The Acala Chʼol were a former Chʼol-speaking Maya people who occupied a territory to the west of the Manche Chʼol and east of the Chixoy River in what is now the Alta Verapaz Department of Guatemala. The Acala should not be confused with the people of the former Maya territory of Acalan, near the Laguna de Terminos in Mexico.

By the 17th century the Acala had two principal towns; Cagbalam had 300 multiple-family houses and Culhuacan had over 140. The towns were divided into four sections, each governed by their own ruler. The combined population of these two towns has been estimated at 7,000. The Acala were allies of the Lakandon Chʼol, their immediate neighbours to the west, and the two peoples sometimes cooperated militarily. The Acala are known to have cultivated cacao and achiote.

In 1555 the Spanish carried out a military expedition against the Acala in retaliation for their killing of Dominican friar Domingo de Vico and his companion Andrés López. The Spanish and their Christianised Qʼeqchiʼ Maya allies captured 260 Acalas, and hanged 80 of these; the rest were sold as slaves. Many Acala were rounded up by the Qʼeqchʼi and forcibly moved to settle the San Marcos and San Juan Acala districts of Cobán, capital of colonial Verapaz. Acala from the Chama region were settled in the San Marcos district; the San Juan Acala district received the former inhabitants of the Chisec region. By 1720 the Acala had been completely extinguished, such that there was not even memory of them. Some of the Lakandon and Acala Chʼols fled their forcible resettlement in Cobán and returned to former Acala territory along the course of the Xoy River, where they became known as the Ah Xoy.
- - -
Directions:
**1.** According to the passage about the Acala Chʼol, how many multiple-family houses did Cagbalam have?
**2.** Reproduce the stretch of the passage about the Acala Chʼol from "In 1555 the" through "the Ah Xoy.", substituting "executed" for "hanged".
**3.** Render this sentence from the passage about the Acala Chʼol in Spanish: "The Acala are known to have cultivated cacao and achiote."

[Records taken from a dataset]
- - -
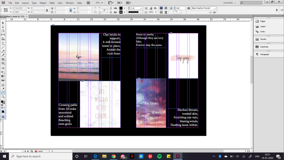This screenshot has width=284, height=160.
Task: Show the Layers panel
Action: (x=263, y=26)
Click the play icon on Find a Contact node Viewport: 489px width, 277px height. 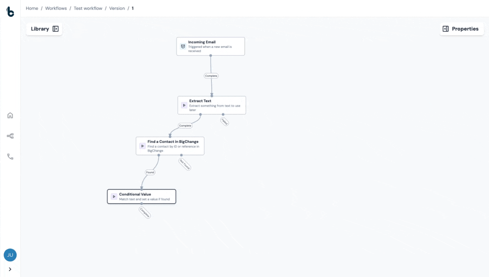(142, 146)
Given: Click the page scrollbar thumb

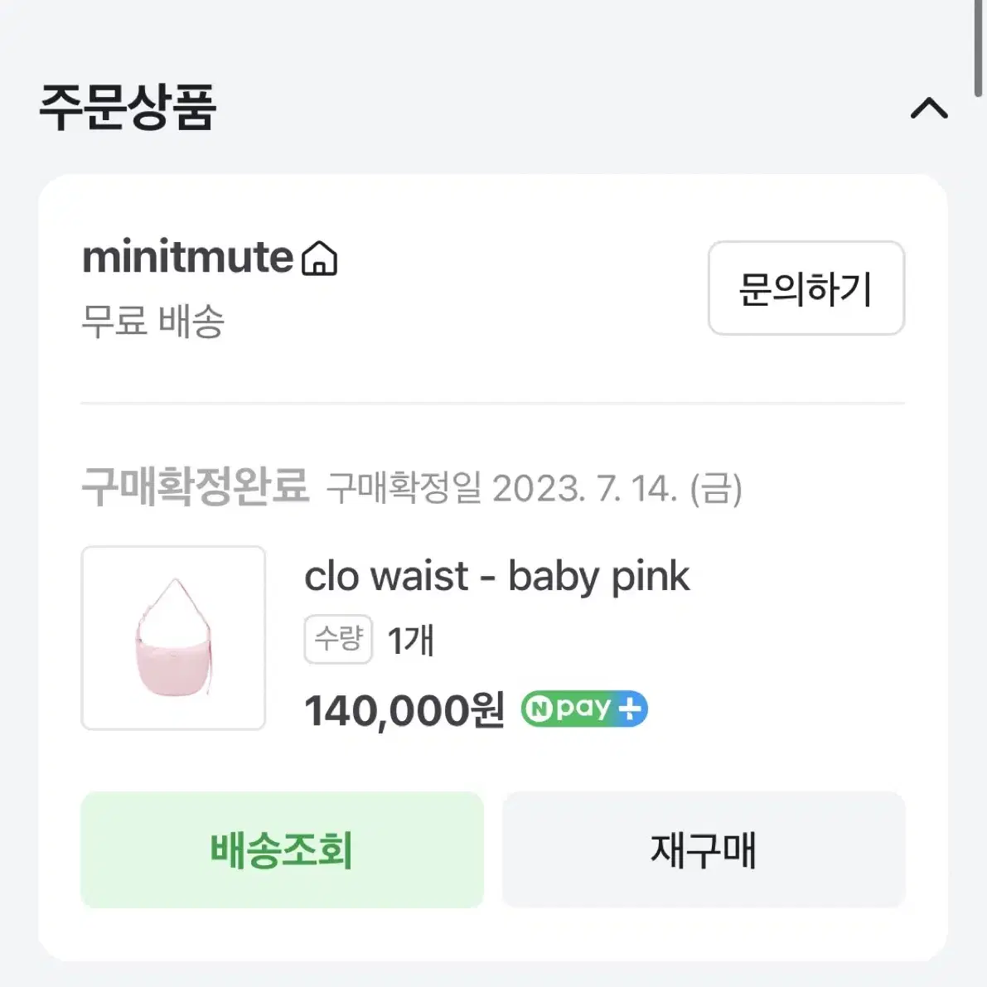Looking at the screenshot, I should 978,48.
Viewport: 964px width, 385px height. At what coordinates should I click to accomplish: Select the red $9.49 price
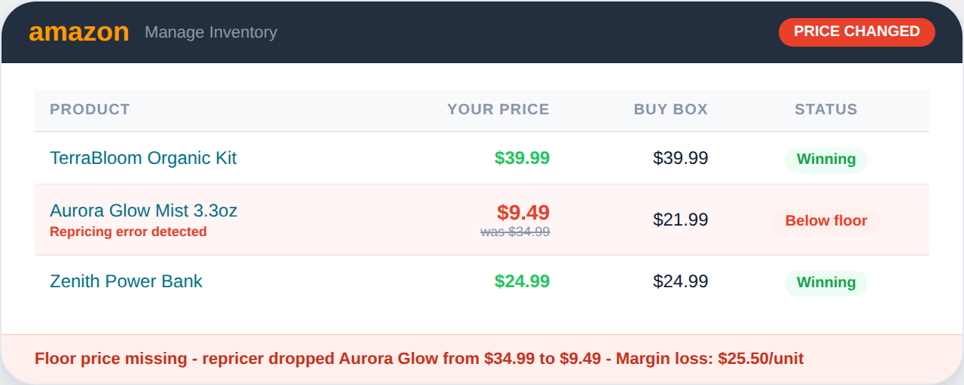523,212
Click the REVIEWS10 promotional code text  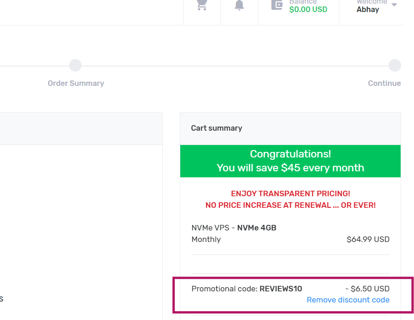(x=281, y=289)
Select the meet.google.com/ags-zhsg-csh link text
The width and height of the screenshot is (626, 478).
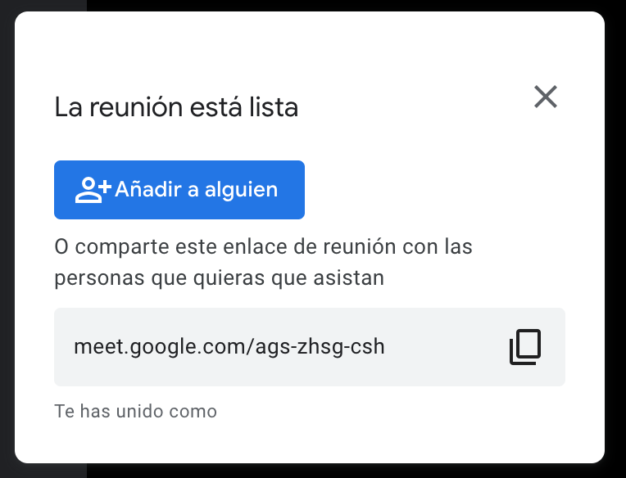(229, 346)
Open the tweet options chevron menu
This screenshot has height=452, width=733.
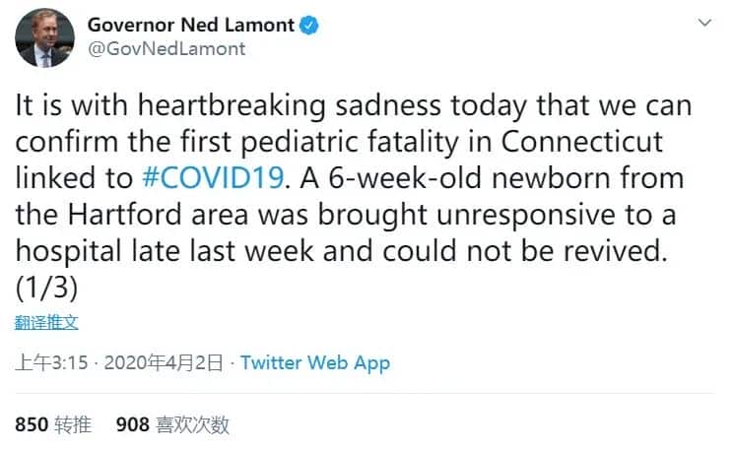704,22
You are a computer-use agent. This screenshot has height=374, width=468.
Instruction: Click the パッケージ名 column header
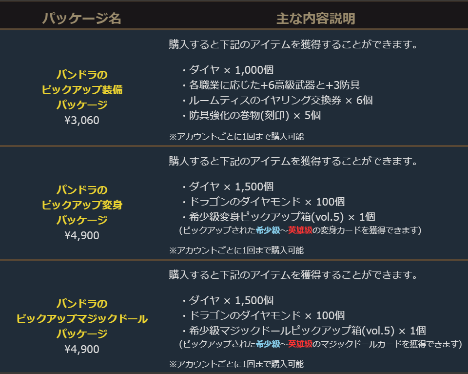coord(81,19)
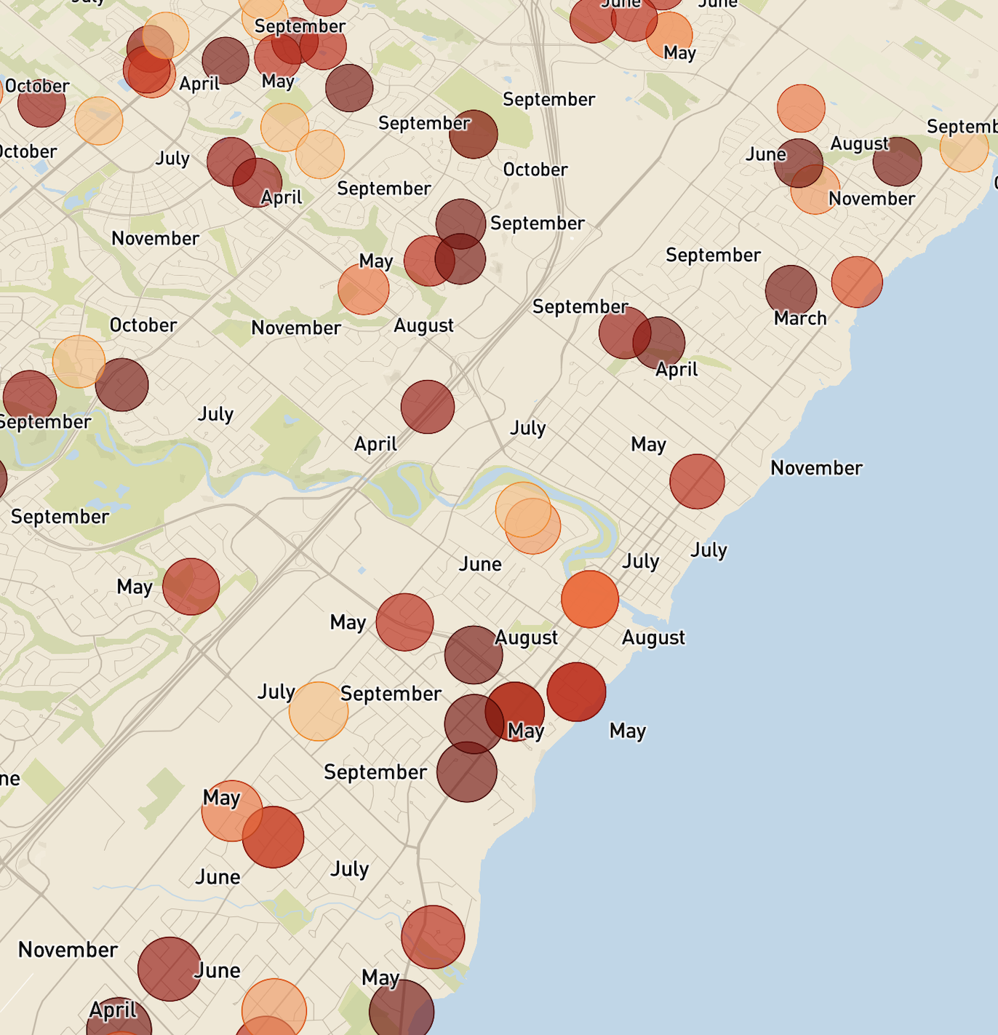The image size is (998, 1035).
Task: Select the November label on the left side
Action: click(x=155, y=238)
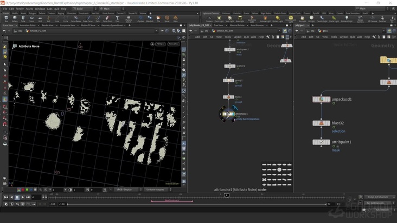The image size is (397, 223).
Task: Switch to the Rigid Bodies shelf tab
Action: pyautogui.click(x=266, y=13)
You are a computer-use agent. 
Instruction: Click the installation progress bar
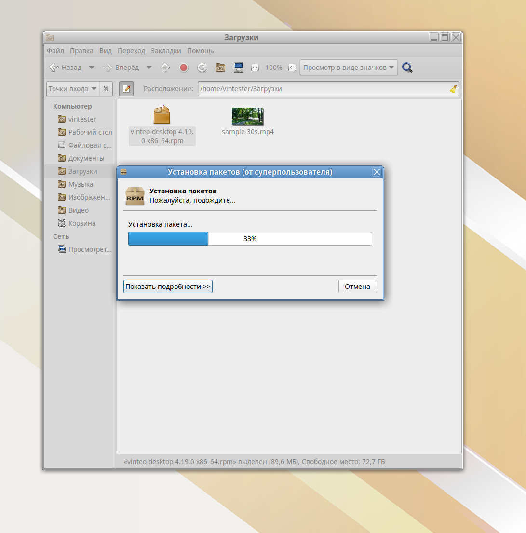click(250, 239)
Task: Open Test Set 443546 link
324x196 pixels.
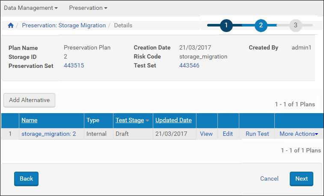Action: pyautogui.click(x=189, y=65)
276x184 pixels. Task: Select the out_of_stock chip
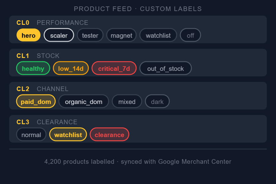(166, 68)
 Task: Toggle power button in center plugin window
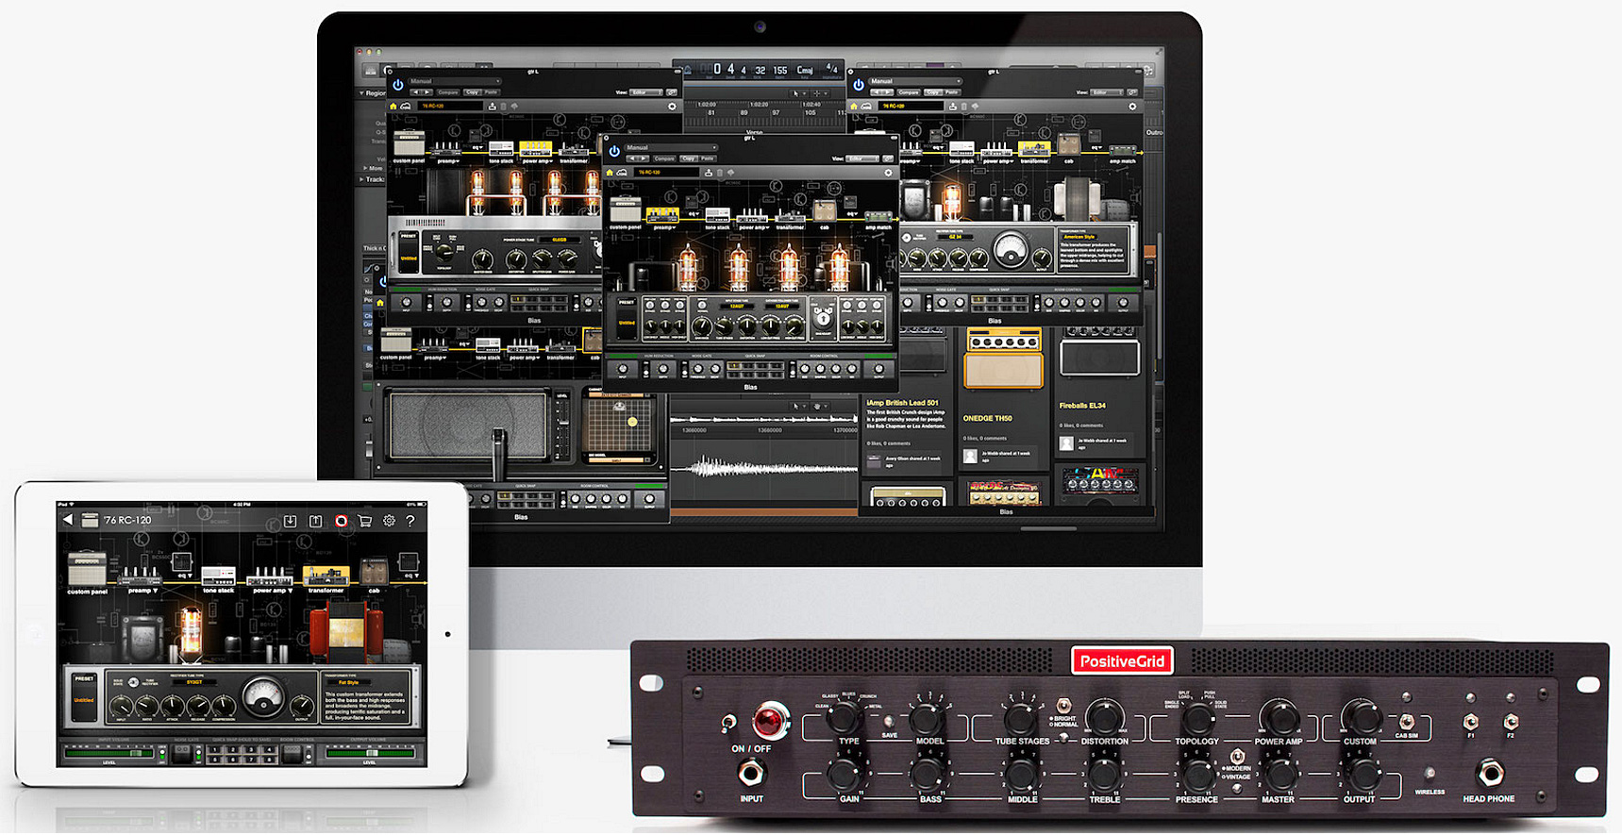pos(614,151)
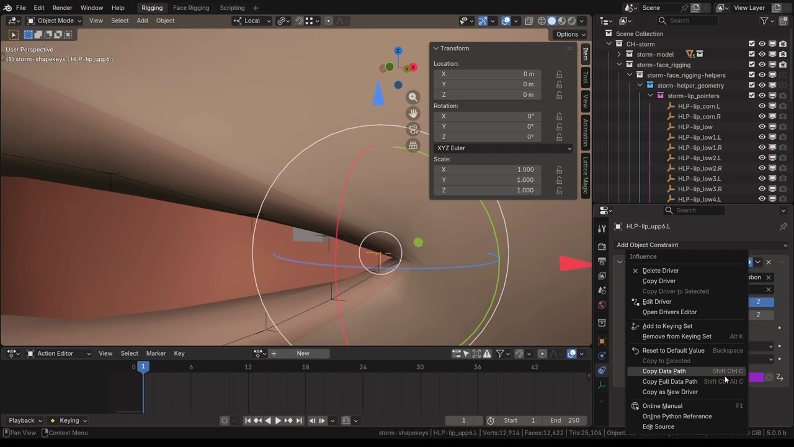Screen dimensions: 794x447
Task: Collapse the storm-lip_pointers tree item
Action: [650, 96]
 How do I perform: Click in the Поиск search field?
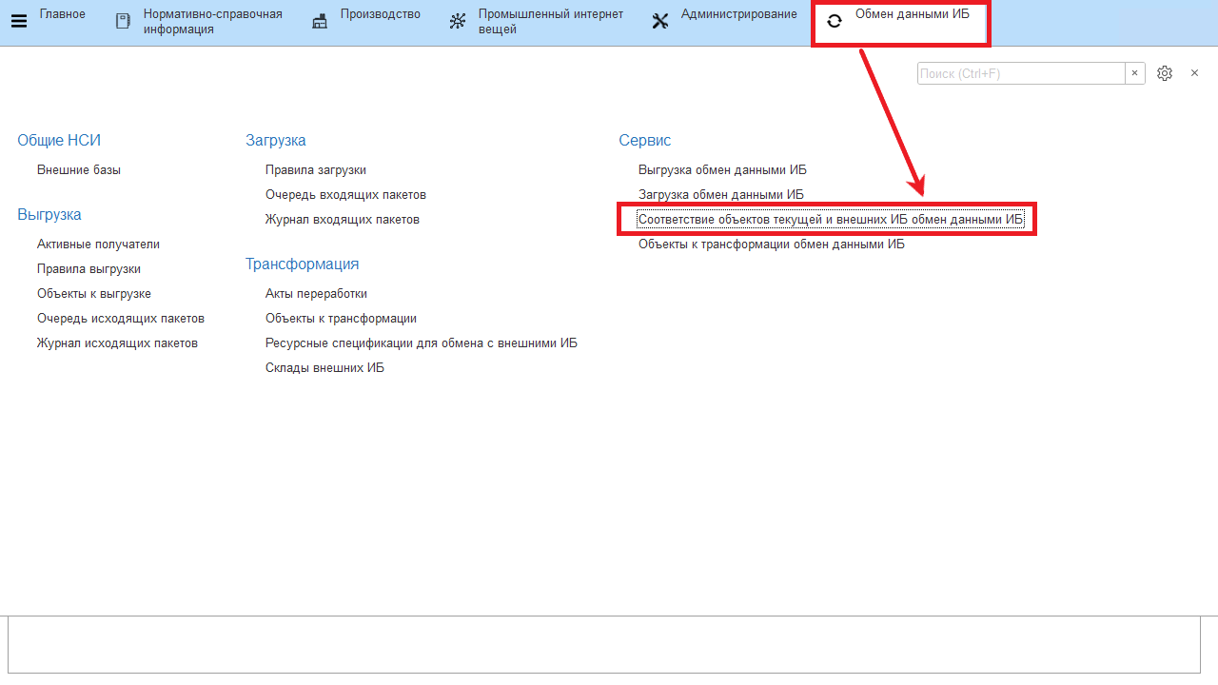(x=1020, y=73)
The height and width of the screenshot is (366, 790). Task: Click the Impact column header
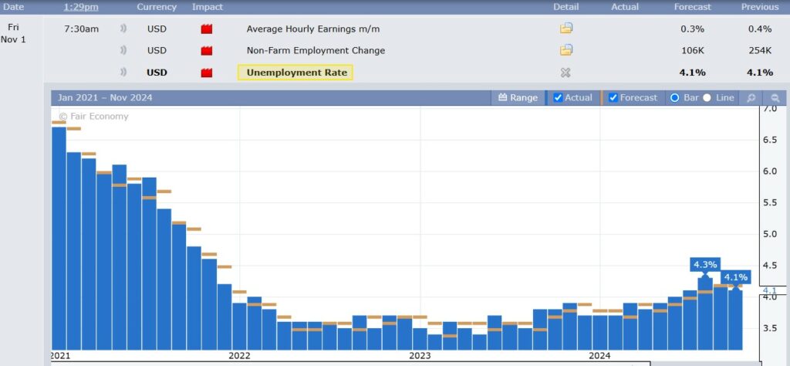click(x=208, y=7)
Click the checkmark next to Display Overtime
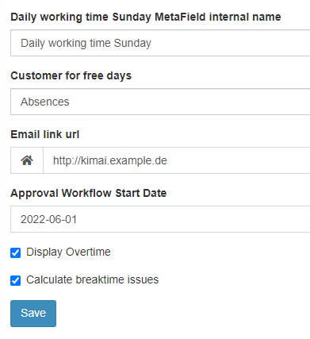The width and height of the screenshot is (310, 339). pos(15,252)
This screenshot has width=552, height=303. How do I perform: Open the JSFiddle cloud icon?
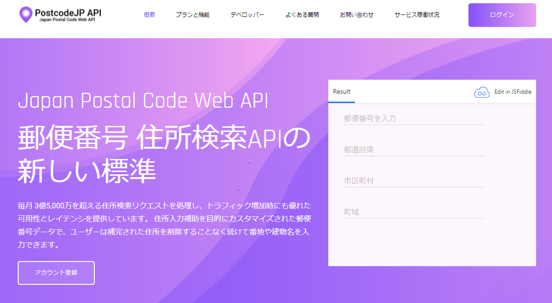pyautogui.click(x=481, y=91)
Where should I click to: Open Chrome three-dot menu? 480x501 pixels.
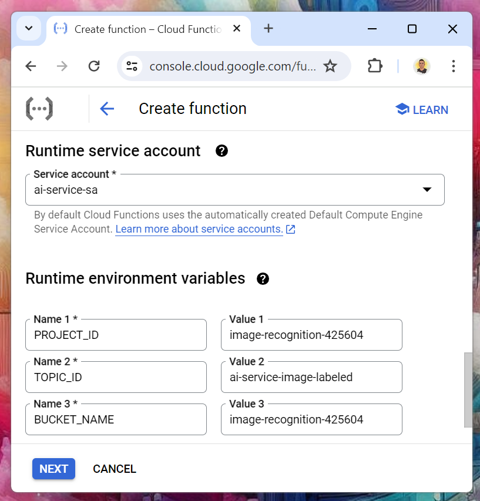[453, 66]
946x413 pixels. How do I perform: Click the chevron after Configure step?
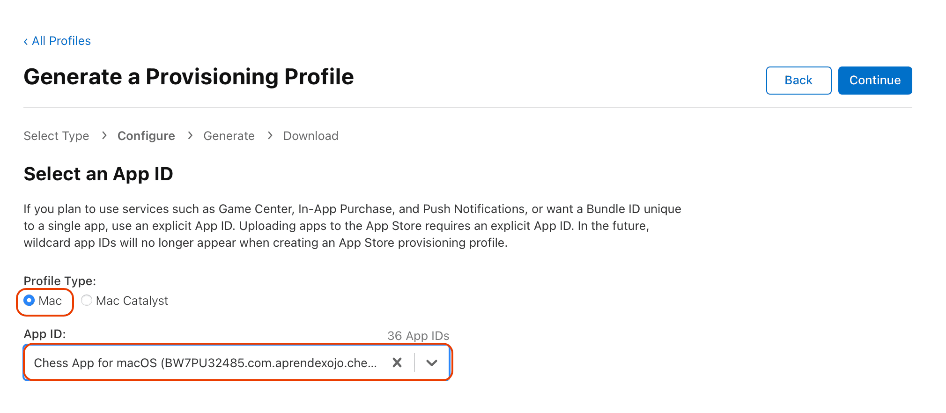(190, 135)
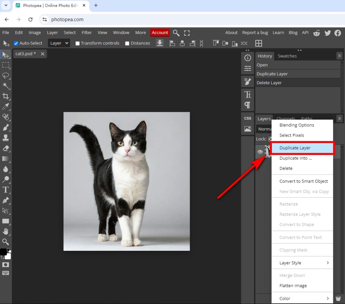Choose Duplicate Layer from the context menu
Image resolution: width=345 pixels, height=304 pixels.
[x=295, y=148]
- - -
Results in order:
**1.** Cagbalam had 300 multiple-family houses.

**2.**
In 1555 the Spanish carried out a military expedition against the Acala in retaliation for their killing of Dominican friar Domingo de Vico and his companion Andrés López. The Spanish and their Christianised Qʼeqchiʼ Maya allies captured 260 Acalas, and executed 80 of these; the rest were sold as slaves. Many Acala were rounded up by the Qʼeqchʼi and forcibly moved to settle the San Marcos and San Juan Acala districts of Cobán, capital of colonial Verapaz. Acala from the Chama region were settled in the San Marcos district; the San Juan Acala district received the former inhabitants of the Chisec region. By 1720 the Acala had been completely extinguished, such that there was not even memory of them. Some of the Lakandon and Acala Chʼols fled their forcible resettlement in Cobán and returned to former Acala territory along the course of the Xoy River, where they became known as the Ah Xoy.

**3.** Se sabe que los acala cultivaban cacao y achiote.